GPT 모델에 작업 명령, 소스 텍스트 및 참조 텍스트를 기반으로 가설 출력에서 오류를 IDNetning하도록 요청하는 쿼리 템플릿을 정의합니다.
우리는 다양한 작업에 중점을 둔 다양한 평가 측면을 구성합니다. ( ./constants.py )
그런 다음 템플릿을 적용하고 템플릿에 초점을 맞출 측면을 구체화함으로써 GPT 모델은 식별 된 오류를 사전 정의 된 형식 (예 : JSON 형식)으로 반환해야합니다.

자세한 내용은 xgptscore/README.md 확인하십시오. 단일 함수 xgptscore() 와 함께 쿼리 템플릿을 사용하는 방법

데이터 세트 구성 요소

Metricinstruct는 2 개의 샘플링 채널, 실제 채널 및 합성 채널 의 데이터로 구성됩니다.

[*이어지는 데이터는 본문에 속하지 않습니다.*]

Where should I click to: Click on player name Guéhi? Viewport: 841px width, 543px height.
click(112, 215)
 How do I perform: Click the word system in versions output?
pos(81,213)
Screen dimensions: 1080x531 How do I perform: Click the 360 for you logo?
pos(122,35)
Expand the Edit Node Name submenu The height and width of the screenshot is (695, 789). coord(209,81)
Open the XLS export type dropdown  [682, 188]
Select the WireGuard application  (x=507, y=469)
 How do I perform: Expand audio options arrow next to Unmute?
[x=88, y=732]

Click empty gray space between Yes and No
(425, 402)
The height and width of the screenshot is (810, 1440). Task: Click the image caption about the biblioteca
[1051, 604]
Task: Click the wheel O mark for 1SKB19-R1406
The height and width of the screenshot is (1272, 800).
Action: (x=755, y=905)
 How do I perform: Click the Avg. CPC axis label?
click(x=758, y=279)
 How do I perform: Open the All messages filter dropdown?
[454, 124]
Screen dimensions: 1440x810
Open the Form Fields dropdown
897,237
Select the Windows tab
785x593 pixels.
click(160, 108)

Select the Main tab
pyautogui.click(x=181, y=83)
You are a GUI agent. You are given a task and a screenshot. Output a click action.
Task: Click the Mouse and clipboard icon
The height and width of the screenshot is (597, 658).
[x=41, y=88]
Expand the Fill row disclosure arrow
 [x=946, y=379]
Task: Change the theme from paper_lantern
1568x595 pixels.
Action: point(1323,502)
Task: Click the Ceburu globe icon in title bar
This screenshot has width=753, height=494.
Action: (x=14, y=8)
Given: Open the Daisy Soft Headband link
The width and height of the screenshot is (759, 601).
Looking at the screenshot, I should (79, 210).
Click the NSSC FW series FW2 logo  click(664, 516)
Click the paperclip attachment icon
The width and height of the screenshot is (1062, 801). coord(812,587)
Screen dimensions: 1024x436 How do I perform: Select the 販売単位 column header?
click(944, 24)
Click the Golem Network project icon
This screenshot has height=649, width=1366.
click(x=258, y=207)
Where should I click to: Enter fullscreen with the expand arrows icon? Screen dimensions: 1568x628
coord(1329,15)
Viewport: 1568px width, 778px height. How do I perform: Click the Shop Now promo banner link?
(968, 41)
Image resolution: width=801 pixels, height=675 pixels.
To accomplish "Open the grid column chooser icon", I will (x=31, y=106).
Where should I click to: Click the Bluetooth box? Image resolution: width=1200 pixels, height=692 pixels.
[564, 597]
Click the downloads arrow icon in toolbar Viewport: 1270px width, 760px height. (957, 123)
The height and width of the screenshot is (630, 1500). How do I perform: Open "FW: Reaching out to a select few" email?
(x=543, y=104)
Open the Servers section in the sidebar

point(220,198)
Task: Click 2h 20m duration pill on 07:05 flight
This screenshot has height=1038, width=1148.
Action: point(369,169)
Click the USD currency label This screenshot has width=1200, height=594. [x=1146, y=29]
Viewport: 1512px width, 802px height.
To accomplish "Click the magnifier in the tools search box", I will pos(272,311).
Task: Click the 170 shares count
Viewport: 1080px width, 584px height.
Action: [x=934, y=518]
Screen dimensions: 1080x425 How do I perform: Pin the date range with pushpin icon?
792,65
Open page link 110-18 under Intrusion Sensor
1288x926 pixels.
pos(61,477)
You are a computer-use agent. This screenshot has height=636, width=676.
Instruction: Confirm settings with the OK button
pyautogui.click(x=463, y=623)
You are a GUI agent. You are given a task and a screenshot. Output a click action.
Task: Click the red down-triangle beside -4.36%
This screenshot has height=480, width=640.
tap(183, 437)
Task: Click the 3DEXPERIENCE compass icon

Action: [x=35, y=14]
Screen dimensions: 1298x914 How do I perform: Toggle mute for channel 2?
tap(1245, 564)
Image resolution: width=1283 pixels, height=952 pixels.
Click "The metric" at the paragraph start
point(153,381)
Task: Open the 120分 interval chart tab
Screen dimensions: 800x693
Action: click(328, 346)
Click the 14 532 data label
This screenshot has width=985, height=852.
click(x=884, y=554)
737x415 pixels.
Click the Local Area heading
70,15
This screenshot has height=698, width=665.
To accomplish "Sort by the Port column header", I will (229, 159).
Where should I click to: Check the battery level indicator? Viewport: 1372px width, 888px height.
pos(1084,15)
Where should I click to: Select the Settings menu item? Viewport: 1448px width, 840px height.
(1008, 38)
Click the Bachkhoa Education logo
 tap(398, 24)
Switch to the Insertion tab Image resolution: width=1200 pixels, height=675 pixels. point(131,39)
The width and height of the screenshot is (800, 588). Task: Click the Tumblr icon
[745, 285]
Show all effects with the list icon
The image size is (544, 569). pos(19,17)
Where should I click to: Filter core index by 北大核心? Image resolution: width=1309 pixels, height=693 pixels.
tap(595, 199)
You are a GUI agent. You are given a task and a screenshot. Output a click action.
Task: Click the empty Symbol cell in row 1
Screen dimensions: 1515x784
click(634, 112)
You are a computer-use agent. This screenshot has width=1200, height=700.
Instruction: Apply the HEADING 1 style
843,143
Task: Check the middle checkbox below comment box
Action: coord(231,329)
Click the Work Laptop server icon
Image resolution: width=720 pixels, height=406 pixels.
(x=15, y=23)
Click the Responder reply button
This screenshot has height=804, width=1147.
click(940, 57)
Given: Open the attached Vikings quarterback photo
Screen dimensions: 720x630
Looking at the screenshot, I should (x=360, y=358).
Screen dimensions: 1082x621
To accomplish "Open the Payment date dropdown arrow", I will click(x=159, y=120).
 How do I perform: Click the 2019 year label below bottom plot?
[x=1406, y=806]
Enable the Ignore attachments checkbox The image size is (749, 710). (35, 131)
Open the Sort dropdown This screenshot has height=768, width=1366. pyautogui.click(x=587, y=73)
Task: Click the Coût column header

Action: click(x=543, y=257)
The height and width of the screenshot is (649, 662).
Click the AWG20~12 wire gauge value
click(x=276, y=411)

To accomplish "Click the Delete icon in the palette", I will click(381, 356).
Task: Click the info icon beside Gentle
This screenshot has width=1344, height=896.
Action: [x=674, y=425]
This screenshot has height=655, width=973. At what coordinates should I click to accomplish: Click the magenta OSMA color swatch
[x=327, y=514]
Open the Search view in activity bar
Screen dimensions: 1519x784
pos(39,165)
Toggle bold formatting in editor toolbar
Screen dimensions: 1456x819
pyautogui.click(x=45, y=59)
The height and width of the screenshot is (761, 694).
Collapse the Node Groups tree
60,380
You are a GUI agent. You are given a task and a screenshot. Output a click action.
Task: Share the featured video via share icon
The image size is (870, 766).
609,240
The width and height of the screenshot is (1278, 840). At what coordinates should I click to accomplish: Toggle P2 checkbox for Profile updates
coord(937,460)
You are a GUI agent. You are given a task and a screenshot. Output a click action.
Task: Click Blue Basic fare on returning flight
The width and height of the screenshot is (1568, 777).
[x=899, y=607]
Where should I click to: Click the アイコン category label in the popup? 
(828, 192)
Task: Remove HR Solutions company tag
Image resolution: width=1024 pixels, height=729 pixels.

실제 채널 데이터는 스크립트 generate_distill_data.sh 에 의해 생성됩니다.
합성 채널 데이터는 스크립트 generate_synthesis_distill_data.sh 에 의해 생성됩니다. 2 채널 데이터 수집의 전반적인 목적은 교육 데이터의 오류 유형만큼 많은 오류 유형을 다루어 모델이 더 나은 일반화되도록하는 것입니다.

이러한 데이터를 얻은 후, 우리는 잘못된 데이터를 필터링하고 데이터를 보강하기 위해 일련의 휴리스틱을 수행합니다.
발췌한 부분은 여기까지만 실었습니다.